Short task
Say whether each statement agrees with the court opinion below, answering yes or no and quoting the deciding words of the opinion exactly: (a) Gotham pays the temporary employees directly; (b) Category A commissions on the first $15,000.00 per week are 3%; (c) under Category B, a mark-up of 28% to 30% brings a commission of 3% on sales.

Document segment
※
Supreme Court of the State of New York, Suffolk County
Mar 22, 2011
2011 N.Y. Slip Op. 30721 (N.Y. Sup. Ct. 2011)

Opinion

16315-2008.

March 22, 2011.

Troy L. Kessler, Esq., Shulman Kessler LLP, Melville, New York, Attorney for Plaintiff.

Kushnick Associates, P.C., Vincent T. Pallaci, Esq., Melville, New York, Attorney for Defendants.


ORDERED , that the motion (motion sequence number 001) by defendants pursuant to CPLR 3212 for summary judgment dismissing the plaintiff's complaint and for judgment on the counterclaims in the amount of $97,815-76 is denied.

FACTUAL AND PROCEDURAL BACKGROUND

Plaintiff; Michael Paul Paladino Consultants. Inc. ("MPP"), is in the business of providing clients for temporary staffing agencies. Defendant, Gotham Personnel, LLC ("Gotham"), provides temporary staffing as requested by clients and pays the employees directly. Gotham invoices its clients directly for the services provided by the temporary employees.

On April 12, 2007, MPP entered into an Agreement ("Agreement") with Gotham pursuant to which Gotham agreed to pay MPP commissions for sales by Gotham generated by MPP client accounts. The Agreement provides, in relevant part:

SECTION II DEFINITIONS

For the purposes of this Agreement, the following terms shall have the meanings indicated below;

* * *

COMMISSIONS — the amount paid to MPP by Gotham for sales generated by MPP client accounts.

* * *

MARK-UP — an amount calculated by using the actual dollar amount which remains after subtracting the salary paid to the temporary employee from the amount billed to a client which is then expressed as a percentage. This Mark-up figure is correlated within this Agreement to the amount of commissions paid to MPP for sales on accounts.

SALES — The total amount which is billed to a client.

* * * SECTION IV COMPENSATION SCHEDULE FOR MPP

1. Compensation to MPP will be paid according to the category of the accounts, as follows:

Category A: ADP-Broadridge Co. Inc. only;

Category B: independent accounts in the greater New York area: including Long Island, New York City, and New Jersey;

* * *

2. Category A:

a. Commissions on the first $15,000.00 per week will be 10%.

b. Mark up for this account must be 28% to 30%.

c. After the weekly base of $15,000.00 has been reached, commissions will be 3% of the amount over the initial $15,000.00.

* * *

3. Category B:

a. These commissions are based upon the amount of the mark up:

MARK UP COMMISSION

22% to 27% 2% on sales 28% to 30% 3% on sales 31% to 34% 4% on sales 35% to 39% 5% on sales 40% to 44% 5.5%o on sales 45% to 49% 6 % on sales 50% to 54% 6.5% on sales 55% to 59% 7% on sales 60% or greater 8% on sales

MPP performed services for Gotham from April 2007 until May 1. 2008, when Gotham terminated the Agreement. According to MPP, until March 2008, Gotham paid MPP 80%-90% of what it owed MPP under the Agreement. According to Gotham, it paid MPP $113,180.71 from March 1, 2007 through April 30, 2009.
※
Given material
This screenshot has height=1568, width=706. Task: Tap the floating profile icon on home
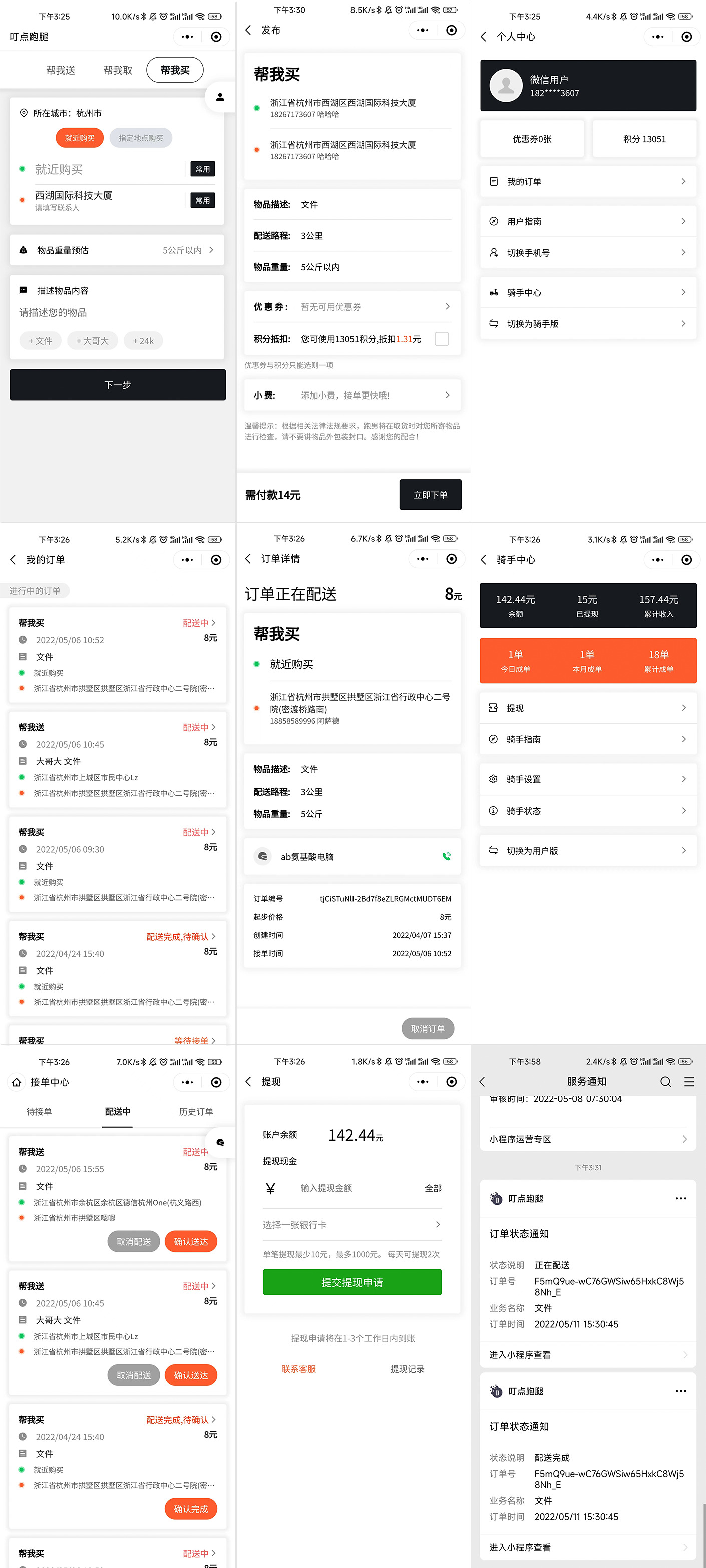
※
Exercise output
(a) Yes: "provides temporary staffing as requested by clients and pays the employees directly."
(b) No: "Commissions on the first $15,000.00 per week will be 10%."
(c) Yes: "28% to 30% 3% on sales"